Acho que um dos elementos em comum que posso refletir sobre o meu cinema e o cinema de Wim Wenders é porque tenho uma relação com o road movie muito forte, por causa dos meus filmes Cinema, Aspirinas e Urubus e o Viajo Porque Preciso e Volto Porque Te Amo. E Wim Wenders faz cinema onde existe um road movie, mas de uma forma ou de outra, são filmes de estrada que não têm muito a ver com o road movie no cinema americano. Nos nossos filmes existem espaços vazios, quase nenhuma perseguição e as reflexões existenciais desses personagens estão presentes sempre.
Outro elemento que une o nosso cinema é que na viagem existe uma exploração no espaço muito grande em termos dramatúrgicos.

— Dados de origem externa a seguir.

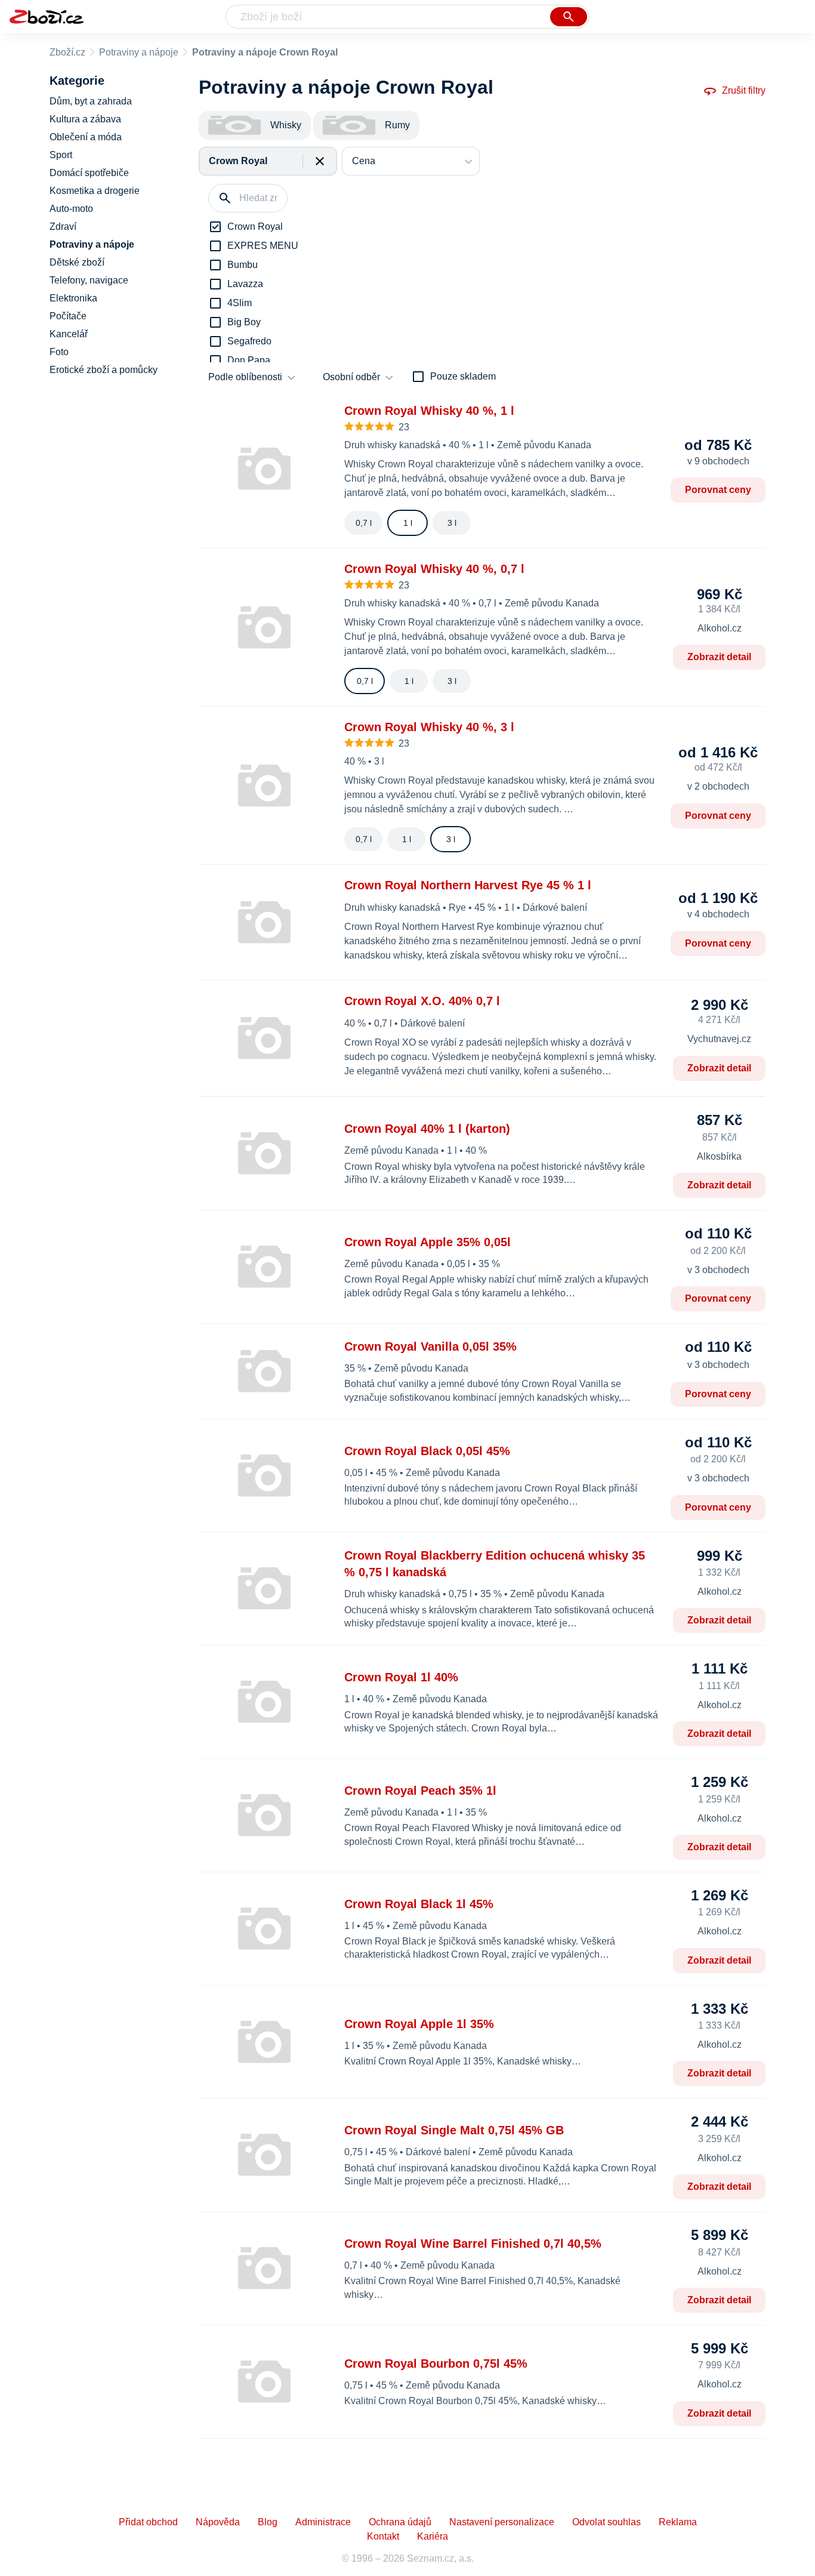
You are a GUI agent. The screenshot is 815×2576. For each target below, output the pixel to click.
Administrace (323, 2522)
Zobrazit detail (719, 657)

O cinema que quer elaborar essa paisagem e documentar esse espaço, envolver esse espaço nos conflitos dramáticos internos dos personagens.

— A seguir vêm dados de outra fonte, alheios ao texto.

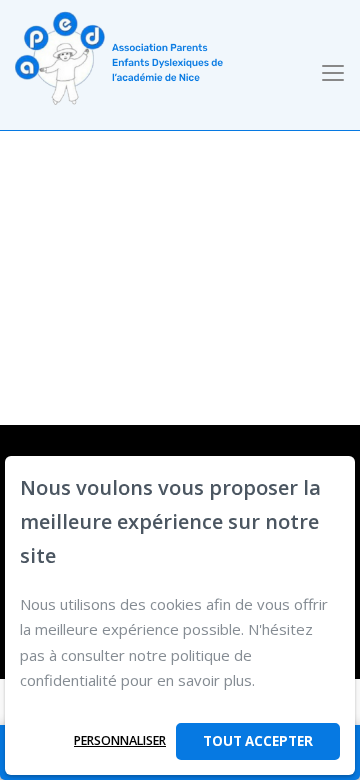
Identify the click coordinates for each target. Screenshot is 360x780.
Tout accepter (258, 741)
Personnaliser (120, 740)
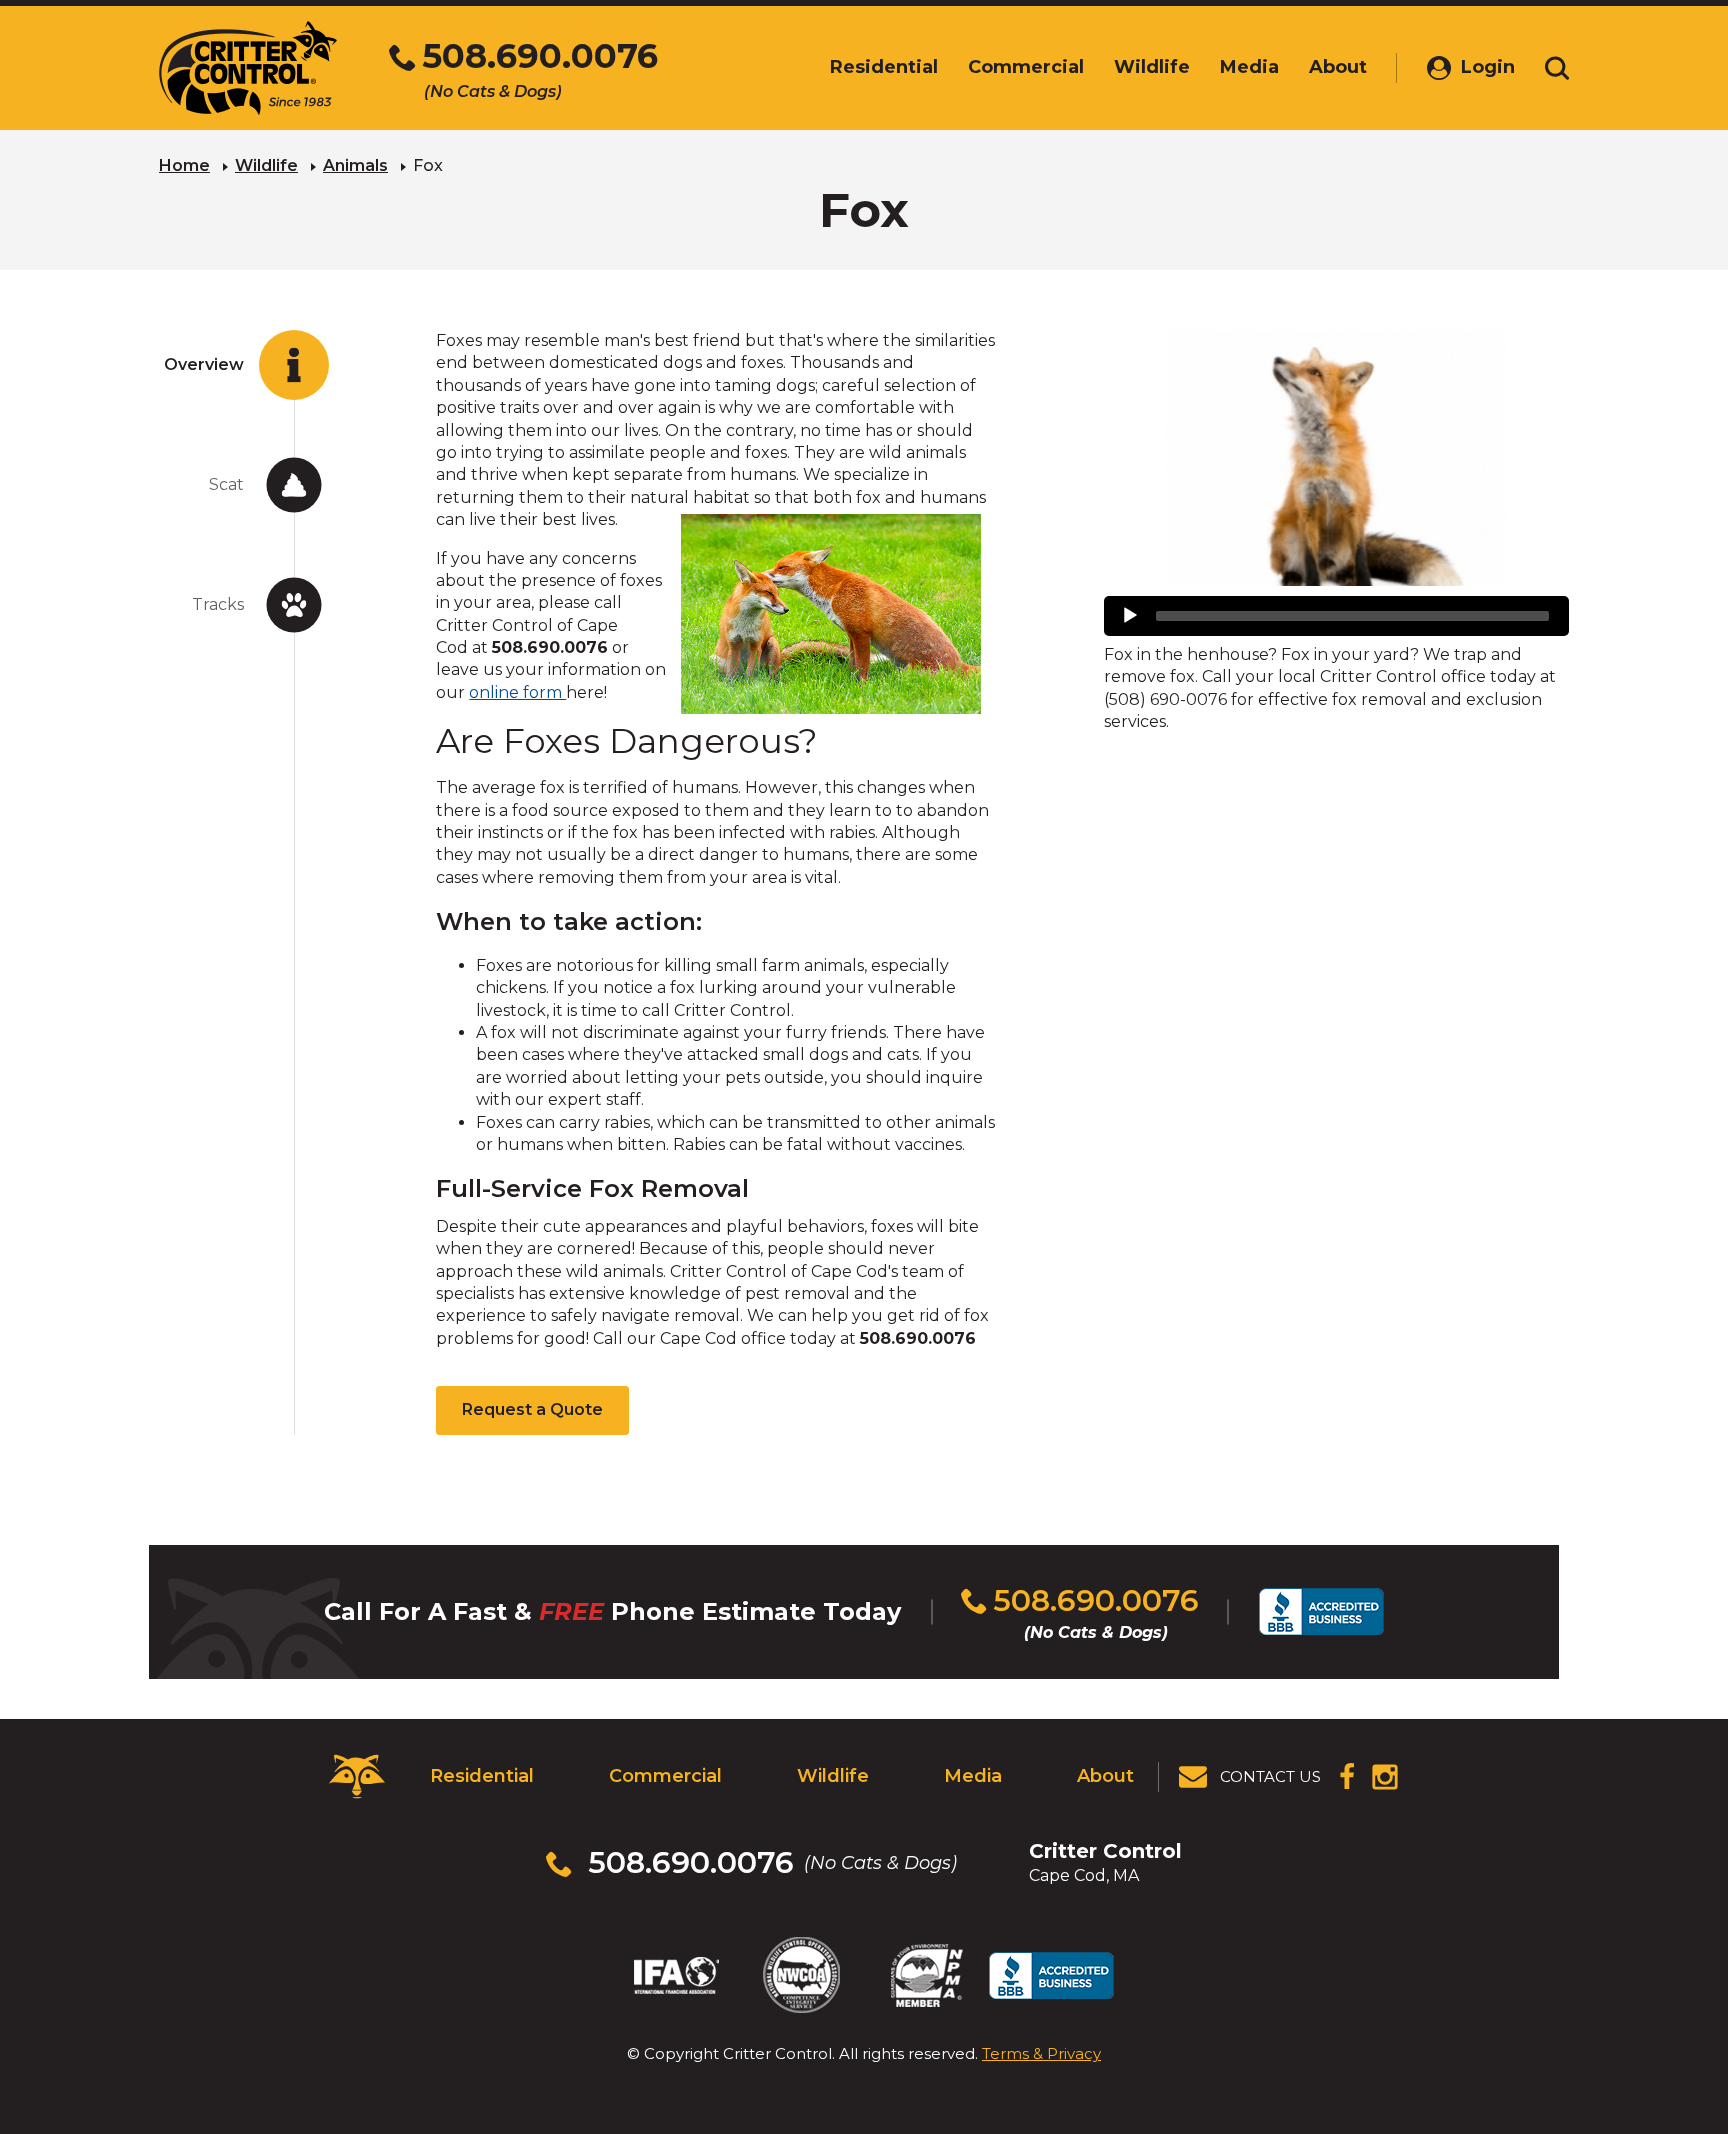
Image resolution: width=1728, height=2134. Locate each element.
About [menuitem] (1338, 67)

Tanto o Kings of the Road (1976) como o Cinema Aspirinas e Urubus têm isso. Um cinema de escoamento do tempo, contemplação, priorização da paisagem. Em Cinema, Aspirinas e Urubus há o encontro entre duas pessoas, uma delas trabalha com cinema e a gente vai falar do cinema, da questão da metalinguagem. Acredito que a metalinguagem também está muito presente no cinema do Wenders, como em Kings of the Road, que eles consertam projetores ou outros.
E o Ranulpho (personagem de Cinema Aspirinas e Urubus) tem essa fascinação pelo cinema. Ele tem esse elemento que é um elemento bem diferente de outros filmes feitos no sertão (que geralmente enfoca a tradição de retirantes, como o Vidas Secas). O filme estabelece essa ruptura. O personagem quer se envolver com o mundo pop, pop dos anos 40 (do cinema, da publicidade, dos medicamentos modernos). Ele quer se envolver nessa modernidade.
Então, no cenário geral, a gente tem um road movie que é eminentemente relacionado ao cinema americano, aquele cinema americano de perseguição ou de busca e de uma tensão, sempre na estrada. E você vê essa distensão acontecendo no meu cinema e também no cinema do Wenders, como eu falei. Onde o caráter de metalinguagem está presente, perpassa várias camadas, a vinculação com o cinema, a falsa felicidade promovida pela propaganda, mas é um road movie que tem um tom muito próprio, um tom muito minimalista, refletindo muito o interior dos personagens.
(Trechos de entrevista com Marcelo Gomes, cineasta pernambucano).